Among patients and providers alike, bots are beginning to make their mark on healthcare.
Supported by advancements in natural language processing and artificial intelligence, the technology is seeing an increasing variety of implementations. These range from text-based reception and customer service chatbots — for instance Novo Nordisk’s Sophia, which the company recently told MobiHealthNews has fielded more than 11,000 conversations and 27,000 questions since launching a few months back — to the patient triage and symptom checking offered by Babylon Health and Buoy Health, respectively.
But these aren’t the only ways in which bots can play a role in care. At next month’s Connected Health Conference in Boston, keynotes and roundtables will discuss novel uses for these technologies that could be feasible within the next several years.
Personality-driven chatbots for families
A terminal diagnosis is a burden for patients as well as their loved ones. While healthcare has a clear role in providing physical comfort and therapies to the patients, many families will also require emotional support during and after the final days.
“Currently, everything is so medically focused and intervention focused, and if you’re fighting a losing fight with a disease like cancer, it’s frustrating to have all of your time and energy poured into a battle you’re going to lose,” James Vlahos, a writer for Wired and a keynote speaker at the Connected Health Conference, told MobiHealthNews. “I remember [when my father was dying] I got just one handout from hospice about sitting down with someone and asking about their lives. I think it would be a really valuable role for healthcare to kind of step up to helping with the ‘coping with death process.’"
When his father was diagnosed with terminal lung cancer in 2016, Vlahos had already been working with him on a recorded oral history project. Using a tool developed by PullString, a conversational computing technology company founded by Pixar alums, he decided to repurpose those recordings into a text and audio chatbot defined by his father’s personality — Dadbot.
“[The project] gave me almost this excuse to engage with my dad, his whole life story, to know that it was ending and look at it all, and to do it in an intentional way and not just be consumed with only medical appointments, the tests, the chemotherapy, and all that,” Vlahos said. “It’s a useful and valuable process, in that way. The creation of something like this forced me to engage more equally than if I was just sitting back as a static listener to him telling a story since I was now trying to recreate him, in a sense.”
Vlahos, who detailed his experience creating the bot in a feature for his publication, admitted that the manual programming-intensive process he followed to create the bot was extremely time consuming, and as such unfeasible for the average person.
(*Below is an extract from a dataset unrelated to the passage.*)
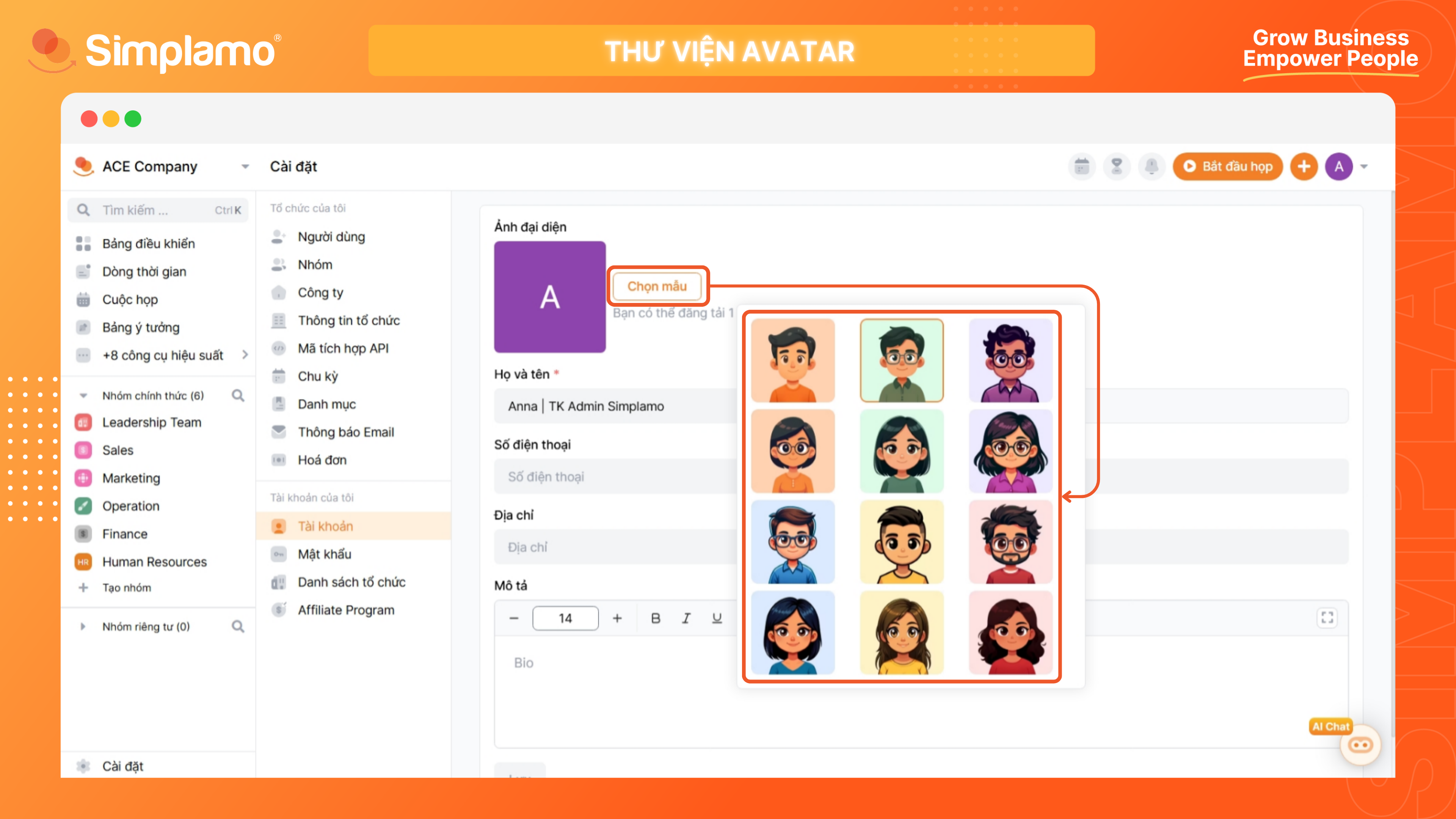Toggle italic formatting in Mô tả
Viewport: 1456px width, 819px height.
[x=686, y=618]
However, that hasn’t stopped people from expressing their interest in the idea for their own loved ones.
“I had people from all over the world reaching out to me asking ‘Could you create this for my dying relative?’ or ‘Could you create this for me because I’m in bad health?’ There seems to be a pretty intense demand for memorializing bots,” he said. “At the very moment, there’s not a commercially available product that would allow people to do this. It took months of labor on my part to create this thing, but I think it’s one of those near-term future technologies — it’s more of a two-to-five-year window.”
Robots in the home
Continued advancements in AI and related tools are helping bring the more traditional concept of a physical care robots into reality, but the real challenge may be building and deploying them in a cost-effective manner.
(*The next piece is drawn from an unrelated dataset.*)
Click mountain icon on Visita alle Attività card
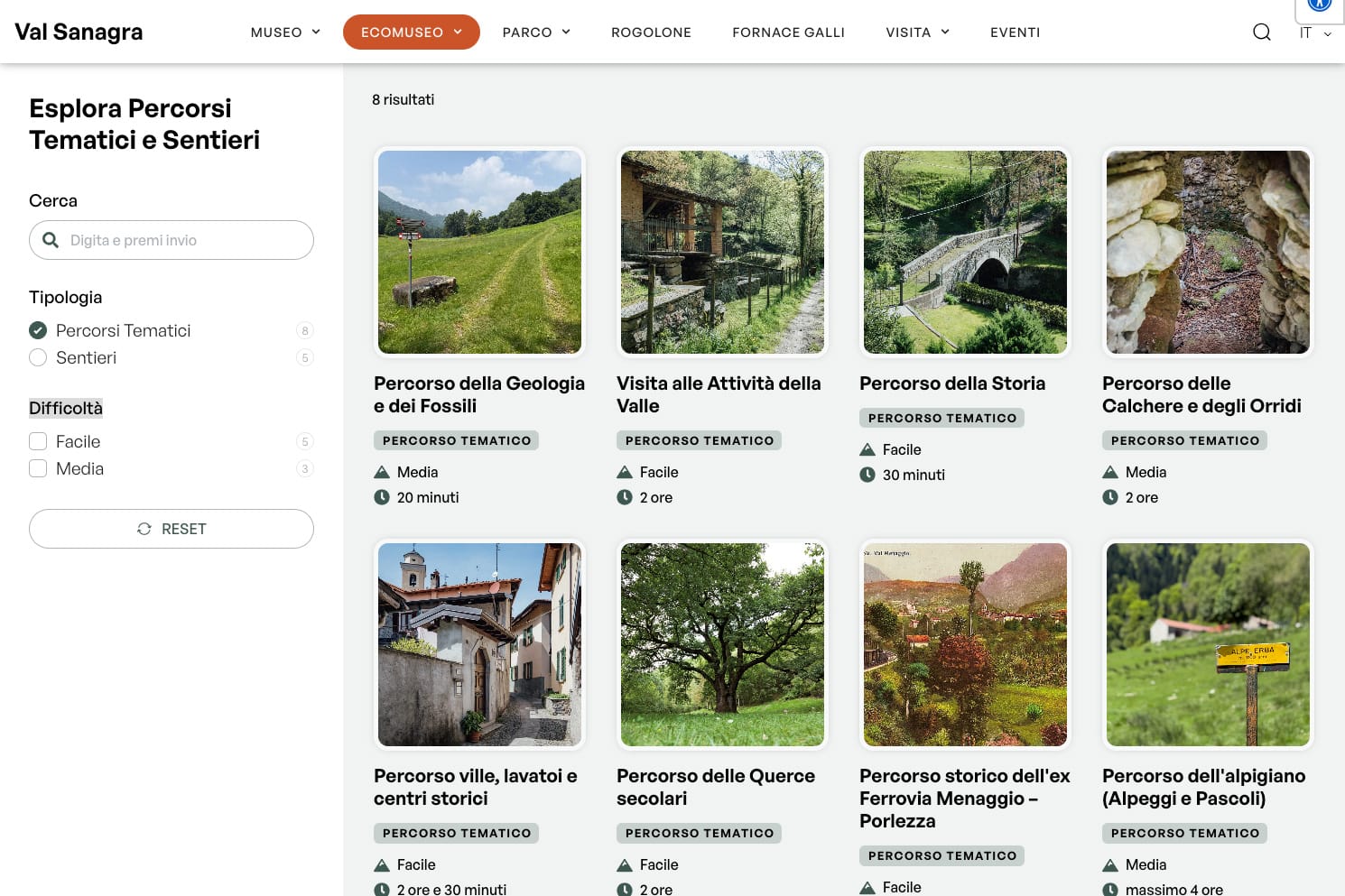The image size is (1345, 896). click(x=625, y=472)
“Our ability to envision what’s possible and what we might want to have are often very different than our actual ability to deliver [what is] affordable and has value in the current model today,” Ned Semonite, VP of business development at OhmniLabs and a speaker at the Connected Health Conference, told MobiHealthNews. “We’ve seen tremendous advancements in technology, but doing things a human can do is still very hard. We might all conclude that there are very specific things that could be useful. Bringing them to market is not trivial, so you have to balance the requirements of what people are looking for with the actual business cost of making it a reality and bringing it to market.”
Semonite said that while several of the features and autonomous capabilities most would hope for in their physical in-home care robots is likely still decades away, there are a number of more recent advancements that are valuable and can be realistically implemented.
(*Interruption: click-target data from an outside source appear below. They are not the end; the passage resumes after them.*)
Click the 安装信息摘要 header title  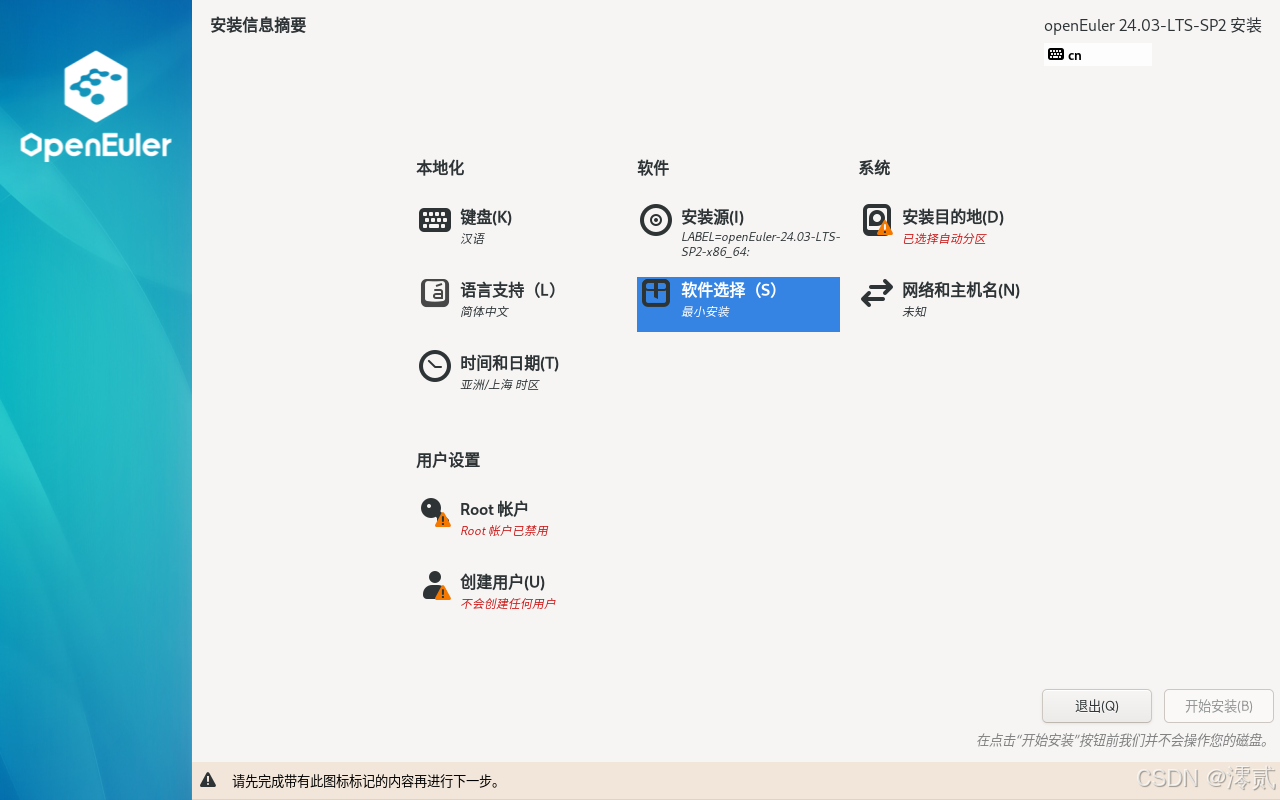[x=258, y=25]
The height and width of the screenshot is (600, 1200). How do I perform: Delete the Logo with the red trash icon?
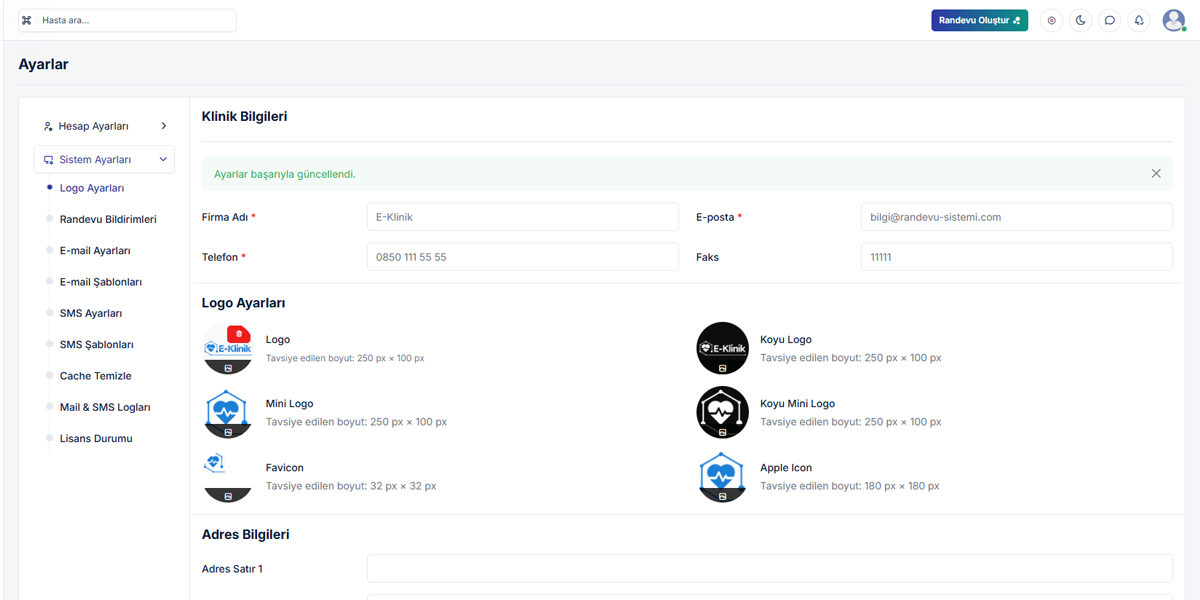pyautogui.click(x=238, y=334)
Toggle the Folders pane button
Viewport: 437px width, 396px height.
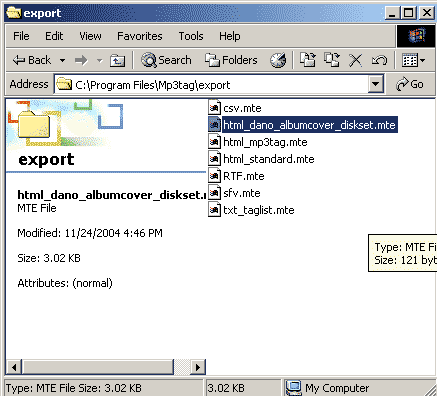231,60
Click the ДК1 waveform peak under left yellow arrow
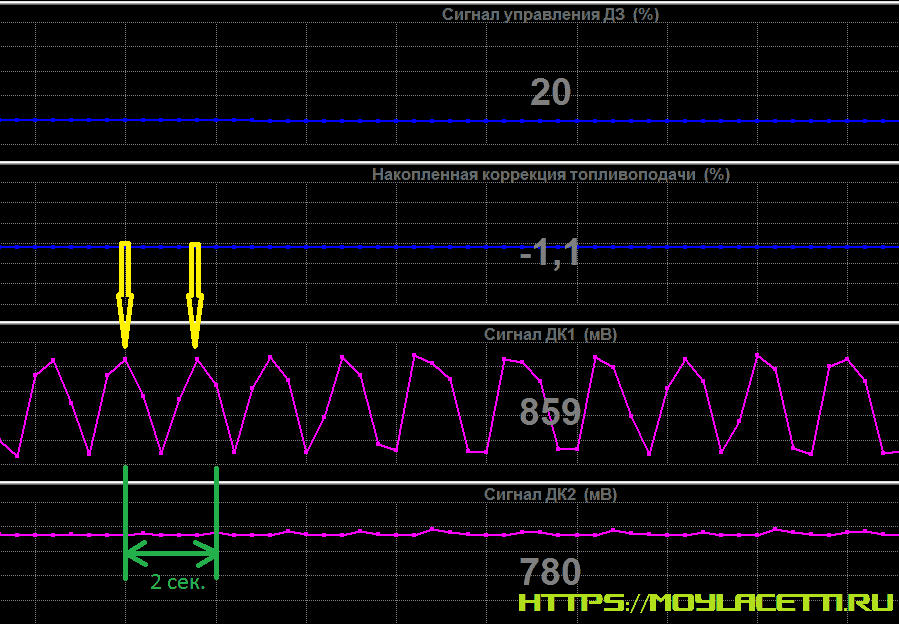 125,358
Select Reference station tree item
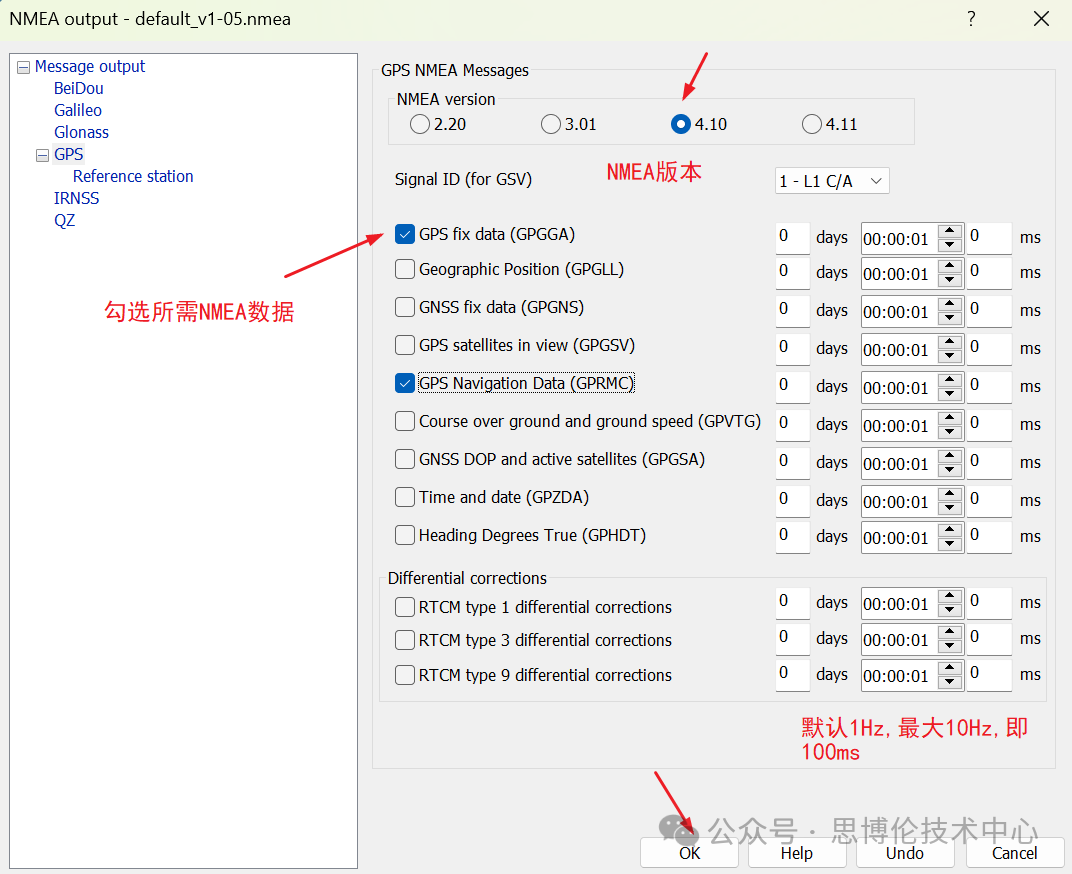The height and width of the screenshot is (874, 1072). coord(133,176)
“We’re coming at it from a perspective of ‘what can we do now?’ as opposed to the mainstream, 20 years from now [mindset],” he said. “We’re in the process of combining proven communication capabilities, like video chat, with the capabilities to move around remotely, the robotic piece. That person with the robot doesn’t have to control it or know how it works, but now a person can be there with them from a distance, down the street or across the world.”
In addition to these, Semonite also said that these home robots can also serve as the physical interface for numerous digital technologies and interventions, such as socialization chatbots or cognitive exercises for lonely seniors. Further, because the growing number of seniors and chronic disease patients is continuing to drive demand for new in-home and consumer-facing care tools, he suspects that hardware-based AI will likely play an increasing role in the industry alongside their software-driven predecessors.
“All of this is demonstrable today, but it’s just not at the point where you can deliver it affordably,” he said. “But something where a robot could be used not only for someone to visit or deliver AI-based applications, but simple things like clean your toilet or prepare your dinner and actually like a helper.”